Milano, 7 ott. (askanews) – Ilan Pappè è uno dei maggiori storici israeliani, noto per avere denunciato nei suoi libri il processo di “pulizia etnica” nei confronti dei palestinesi. Ha recentemente pubblicato il saggio “Brevissima storia del conflitto tra Israele e Palestina”, che in Italia esce per Fazi, che fornisce le basi storiche e un’introduzione alla questione, dal 1882 a oggi. E proprio dell’oggi, a un anno dal 7 ottobre, abbiamo parlato con Pappé.
“Ciò che accade – ha spiegato lo storico israeliano ad askanews – va avanti da molto tempo. Qui c’è l’idea di creare uno Stato ebraico in Palestina, contro la volontà dei palestinesi, attraverso l’occupazione, la colonizzazione, la pulizia etnica, l’oppressione, e i palestinesi che resistono a questa realtà.

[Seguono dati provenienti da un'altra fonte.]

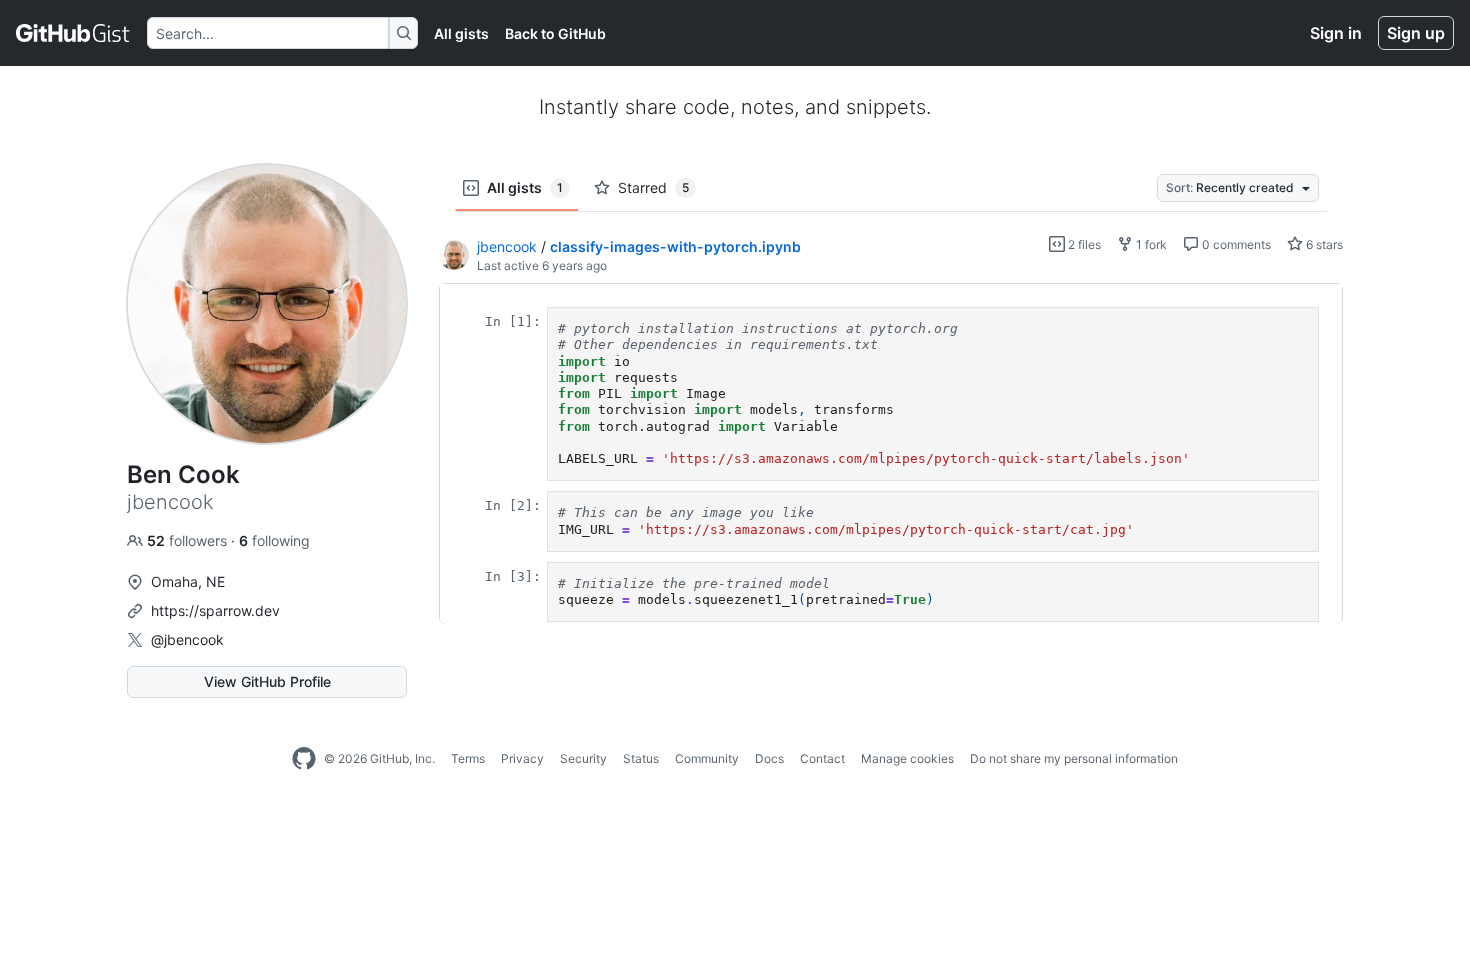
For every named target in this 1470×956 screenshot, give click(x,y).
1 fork (1150, 244)
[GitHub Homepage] (304, 759)
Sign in (1336, 33)
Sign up (1416, 33)
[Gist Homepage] (73, 33)
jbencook (507, 246)
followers (189, 540)
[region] (891, 454)
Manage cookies (907, 758)
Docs (769, 758)
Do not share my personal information (1074, 758)
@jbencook (187, 639)
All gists (461, 33)
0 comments (1235, 244)
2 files (1083, 244)
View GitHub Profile (267, 681)
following (274, 540)
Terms (468, 758)
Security (583, 758)
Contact (822, 758)
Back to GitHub (555, 33)
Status (641, 758)
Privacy (522, 758)
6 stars (1323, 244)
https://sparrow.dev (215, 610)
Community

Ogni volta la resistenza è più violenta, più estesa come è successo il 7 ottobre e la reazione israeliana è un tentativo di utilizzare quella resistenza per cercare di ottenere un risultato migliore per il proprio progetto, che è quello di avere quanta più Palestina storica possibile con il minor numero possibile di palestinesi”.
Il libro di Pappè ricostruisce in sintesi la storia del conflitto tra Israele e i Paesi vicini, una storia costellata di guerre calde e di un perenne guerra sotterranea. “Quello che vediamo ora – ha aggiunto il professore – è un governo israeliano che, nonostante la tragedia del 7 ottobre, continua a voler creare un nuovo Medio Oriente. Un Medio Oriente che abbia paura di noi israeliani e nel quale controlliamo meglio la Palestina e con meno palestinesi, quindi più forza e più potere. Il governo israeliano, non sto dicendo il popolo israeliano, ma anche il governo israeliano vuole una guerra, perché crede che una guerra cambierà la realtà a suo vantaggio”.
In questo contesto, secondo lo storico, i Paesi guida dell’Occidente sono sostanzialmente immobili. “Gli Stati Uniti sono un fattore chiave – ha concluso Ilan Pappé – ma un fattore chiave che in realtà non fa nulla. Parla molto, ma non fa altro”.